BEGIN RECORDS SHOWN
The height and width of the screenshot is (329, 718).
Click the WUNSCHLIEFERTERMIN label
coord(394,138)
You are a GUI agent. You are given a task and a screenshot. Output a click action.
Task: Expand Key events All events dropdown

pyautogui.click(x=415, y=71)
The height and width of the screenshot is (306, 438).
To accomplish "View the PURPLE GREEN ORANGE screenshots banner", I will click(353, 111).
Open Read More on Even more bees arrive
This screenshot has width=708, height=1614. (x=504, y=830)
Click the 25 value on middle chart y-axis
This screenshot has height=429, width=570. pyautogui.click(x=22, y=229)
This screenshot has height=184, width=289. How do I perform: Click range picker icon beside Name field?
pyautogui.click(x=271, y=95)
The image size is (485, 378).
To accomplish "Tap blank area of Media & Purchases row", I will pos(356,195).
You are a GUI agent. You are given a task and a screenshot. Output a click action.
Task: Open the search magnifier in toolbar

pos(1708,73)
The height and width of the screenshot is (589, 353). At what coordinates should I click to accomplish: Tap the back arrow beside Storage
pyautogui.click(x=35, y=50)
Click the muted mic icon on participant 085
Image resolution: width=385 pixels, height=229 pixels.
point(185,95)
END RECORDS SHOWN
§ **WORK TO COMPLETE**:
Copy out every line of the listing that includes the string "will".

§ **ANSWER TO THE PROBLEM**:
To accomplish "View the PURPLE GREEN ORANGE screenshots banner", I will click(353, 111).
To accomplish "Tap blank area of Media & Purchases row", I will pos(356,195).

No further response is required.